Recorded data
________________________________________
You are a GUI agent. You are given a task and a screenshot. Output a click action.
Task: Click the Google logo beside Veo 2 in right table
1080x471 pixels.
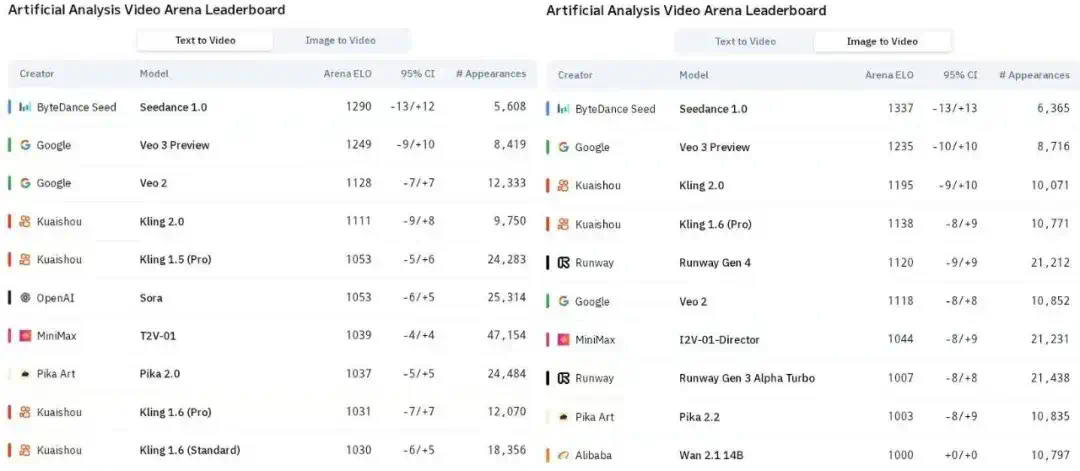click(563, 301)
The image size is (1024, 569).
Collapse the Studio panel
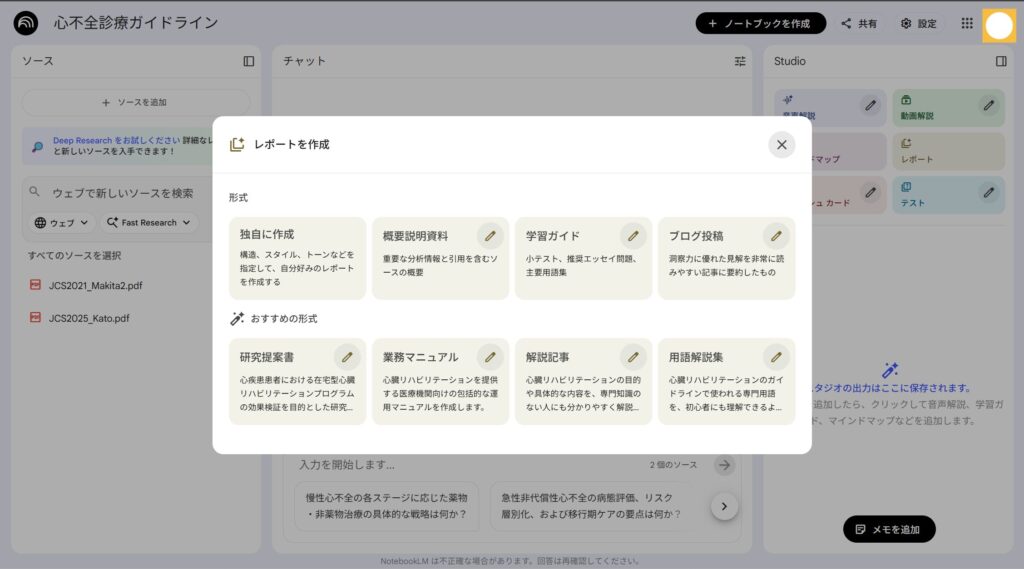[x=1001, y=61]
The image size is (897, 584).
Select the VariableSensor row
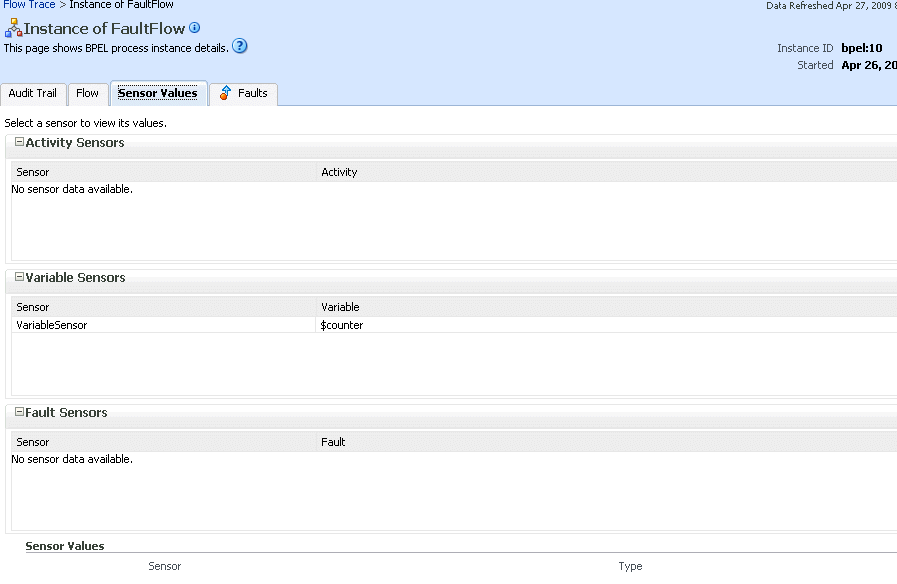click(x=52, y=325)
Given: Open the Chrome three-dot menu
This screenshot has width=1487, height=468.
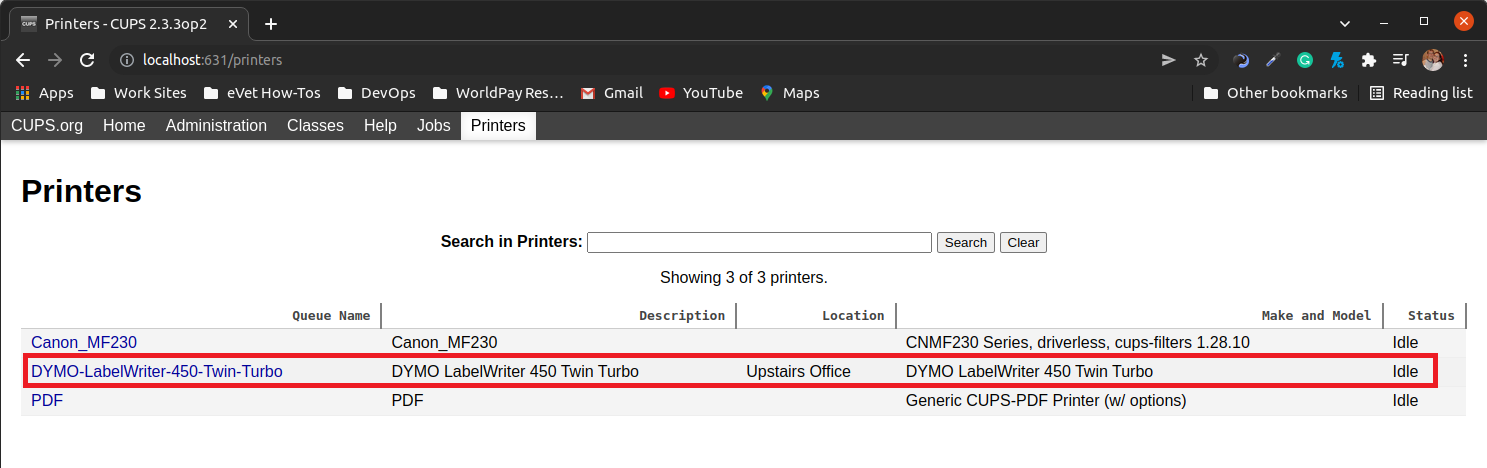Looking at the screenshot, I should [1465, 60].
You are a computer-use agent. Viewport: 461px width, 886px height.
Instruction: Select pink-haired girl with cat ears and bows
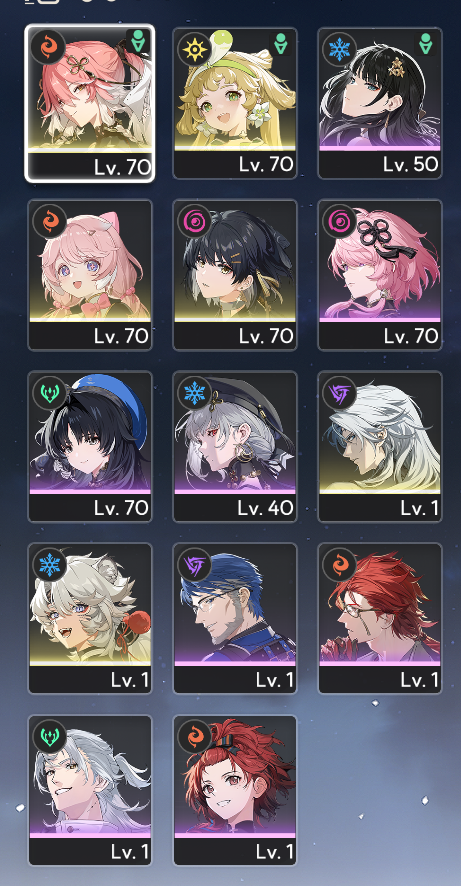(x=90, y=275)
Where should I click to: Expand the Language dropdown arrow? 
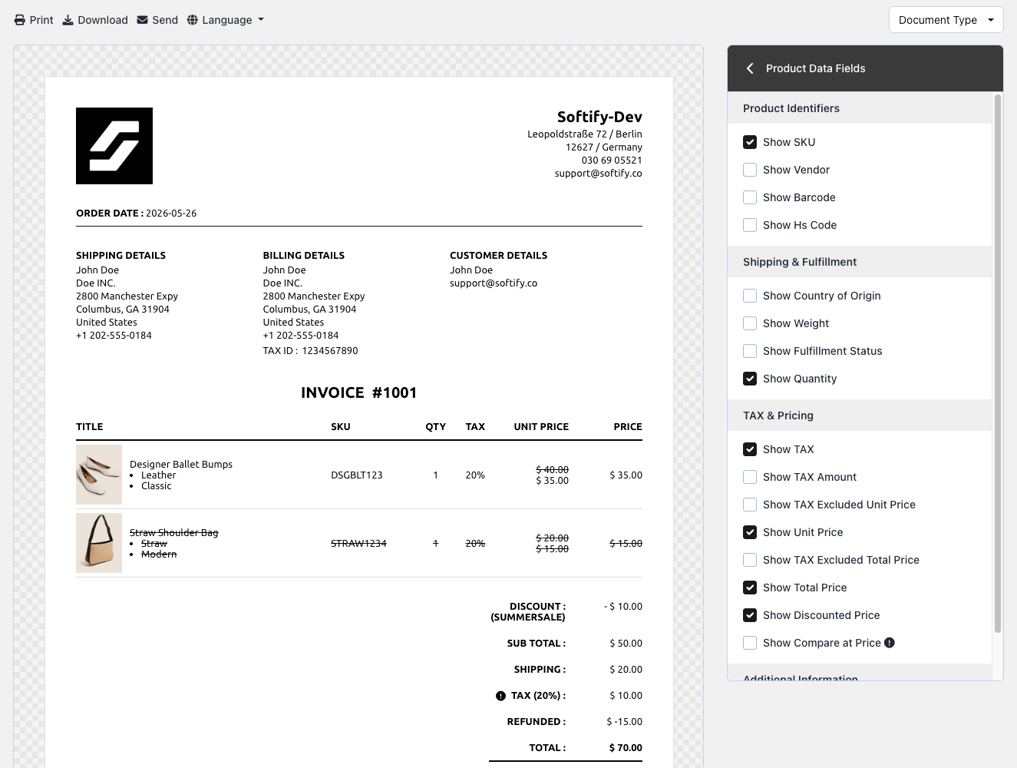tap(261, 20)
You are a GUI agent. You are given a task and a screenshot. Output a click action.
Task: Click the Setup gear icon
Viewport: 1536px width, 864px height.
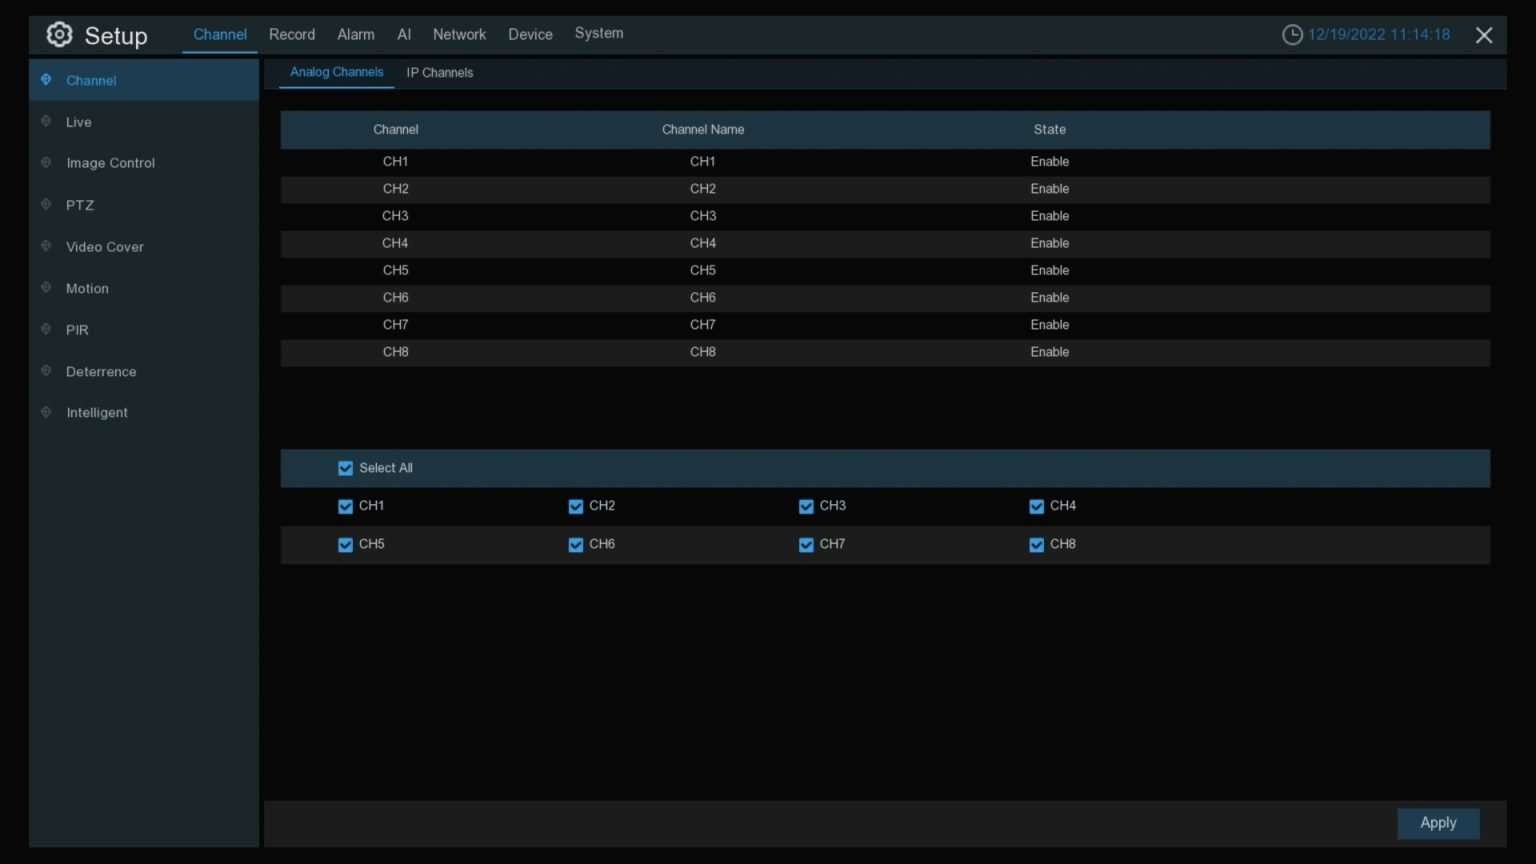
________________________________________
WHAT THE EXERCISE ASKS ->
Work out how many lines in the records above contain the word "image", and reply with that number alone.

TASK OUTPUT ->
2